> **PROMPT**
Can you revise all of the data below so that each "computer-use agent" becomes "desktop automation agent", with everything else left the same?

> **RECORDS FOR THE EXERCISE**
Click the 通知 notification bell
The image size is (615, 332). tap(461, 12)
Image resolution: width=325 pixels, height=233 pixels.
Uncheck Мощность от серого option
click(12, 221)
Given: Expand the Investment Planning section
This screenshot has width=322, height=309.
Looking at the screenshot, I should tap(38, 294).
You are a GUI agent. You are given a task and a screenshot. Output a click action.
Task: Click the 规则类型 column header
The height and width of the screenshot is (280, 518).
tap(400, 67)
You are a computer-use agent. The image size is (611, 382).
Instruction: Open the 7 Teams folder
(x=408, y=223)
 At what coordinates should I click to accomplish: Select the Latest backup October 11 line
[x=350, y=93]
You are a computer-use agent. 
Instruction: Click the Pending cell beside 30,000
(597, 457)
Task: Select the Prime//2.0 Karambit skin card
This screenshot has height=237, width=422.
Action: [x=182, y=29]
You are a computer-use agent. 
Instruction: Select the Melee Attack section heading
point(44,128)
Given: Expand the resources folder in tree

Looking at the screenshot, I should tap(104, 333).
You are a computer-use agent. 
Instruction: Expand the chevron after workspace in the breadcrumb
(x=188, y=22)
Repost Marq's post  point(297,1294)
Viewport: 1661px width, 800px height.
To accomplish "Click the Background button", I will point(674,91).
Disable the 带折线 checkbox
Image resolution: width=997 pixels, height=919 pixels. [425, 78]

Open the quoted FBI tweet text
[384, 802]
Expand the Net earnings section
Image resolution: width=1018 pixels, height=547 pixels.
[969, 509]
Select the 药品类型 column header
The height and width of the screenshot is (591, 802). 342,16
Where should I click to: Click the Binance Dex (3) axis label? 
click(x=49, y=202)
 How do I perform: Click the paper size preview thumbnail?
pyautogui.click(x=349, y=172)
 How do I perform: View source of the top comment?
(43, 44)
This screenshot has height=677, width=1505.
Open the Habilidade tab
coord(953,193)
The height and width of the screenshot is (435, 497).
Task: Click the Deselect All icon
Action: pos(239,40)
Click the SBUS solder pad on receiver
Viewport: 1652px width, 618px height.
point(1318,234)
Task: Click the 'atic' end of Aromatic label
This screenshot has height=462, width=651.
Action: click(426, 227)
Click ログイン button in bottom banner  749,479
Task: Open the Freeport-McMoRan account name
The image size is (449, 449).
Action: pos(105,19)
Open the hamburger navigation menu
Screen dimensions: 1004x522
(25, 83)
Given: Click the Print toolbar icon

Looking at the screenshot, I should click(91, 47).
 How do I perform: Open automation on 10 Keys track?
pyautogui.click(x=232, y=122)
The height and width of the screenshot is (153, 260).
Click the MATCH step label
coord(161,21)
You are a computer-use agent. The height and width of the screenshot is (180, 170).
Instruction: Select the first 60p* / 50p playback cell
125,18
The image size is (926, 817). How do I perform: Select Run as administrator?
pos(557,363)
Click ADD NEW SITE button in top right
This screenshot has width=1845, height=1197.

> **COMPLETE OUTPUT**
Click the 通知 notification bell
The image size is (615, 332). tap(461, 12)
Image resolution: width=325 pixels, height=233 pixels.
Uncheck Мощность от серого option
click(12, 221)
Given: Expand the Investment Planning section
This screenshot has width=322, height=309.
Looking at the screenshot, I should tap(38, 294).
You are a GUI agent. You are given a task and a screenshot. Output a click action.
Task: Click the 规则类型 column header
The height and width of the screenshot is (280, 518).
tap(400, 67)
You are a desktop automation agent. The image size is (611, 382).
Instruction: Open the 7 Teams folder
(x=408, y=223)
 At what coordinates should I click to accomplish: Select the Latest backup October 11 line
[x=350, y=93]
You are a desktop automation agent. 
Instruction: Click the Pending cell beside 30,000
(597, 457)
Task: Select the Prime//2.0 Karambit skin card
This screenshot has height=237, width=422.
Action: [x=182, y=29]
You are a desktop automation agent. 
Instruction: Select the Melee Attack section heading
point(44,128)
Given: Expand the resources folder in tree

Looking at the screenshot, I should tap(104, 333).
You are a desktop automation agent. 
Instruction: Expand the chevron after workspace in the breadcrumb
(x=188, y=22)
Repost Marq's post  point(297,1294)
Viewport: 1661px width, 800px height.
To accomplish "Click the Background button", I will point(674,91).
Disable the 带折线 checkbox
Image resolution: width=997 pixels, height=919 pixels. [425, 78]

Open the quoted FBI tweet text
[384, 802]
Expand the Net earnings section
Image resolution: width=1018 pixels, height=547 pixels.
[969, 509]
Select the 药品类型 column header
The height and width of the screenshot is (591, 802). 342,16
Where should I click to: Click the Binance Dex (3) axis label? 
click(x=49, y=202)
 How do I perform: Click the paper size preview thumbnail?
pyautogui.click(x=349, y=172)
 How do I perform: View source of the top comment?
(43, 44)
This screenshot has height=677, width=1505.
Open the Habilidade tab
coord(953,193)
The height and width of the screenshot is (435, 497).
Task: Click the Deselect All icon
Action: pos(239,40)
Click the SBUS solder pad on receiver
Viewport: 1652px width, 618px height.
point(1318,234)
Task: Click the 'atic' end of Aromatic label
This screenshot has height=462, width=651.
Action: click(426, 227)
Click ログイン button in bottom banner  749,479
Task: Open the Freeport-McMoRan account name
The image size is (449, 449).
Action: pos(105,19)
Open the hamburger navigation menu
Screen dimensions: 1004x522
(25, 83)
Given: Click the Print toolbar icon

Looking at the screenshot, I should click(91, 47).
 How do I perform: Open automation on 10 Keys track?
pyautogui.click(x=232, y=122)
The height and width of the screenshot is (153, 260).
Click the MATCH step label
coord(161,21)
You are a desktop automation agent. The height and width of the screenshot is (180, 170).
Instruction: Select the first 60p* / 50p playback cell
125,18
The image size is (926, 817). How do I perform: Select Run as administrator?
pos(557,363)
Click ADD NEW SITE button in top right
This screenshot has width=1845, height=1197.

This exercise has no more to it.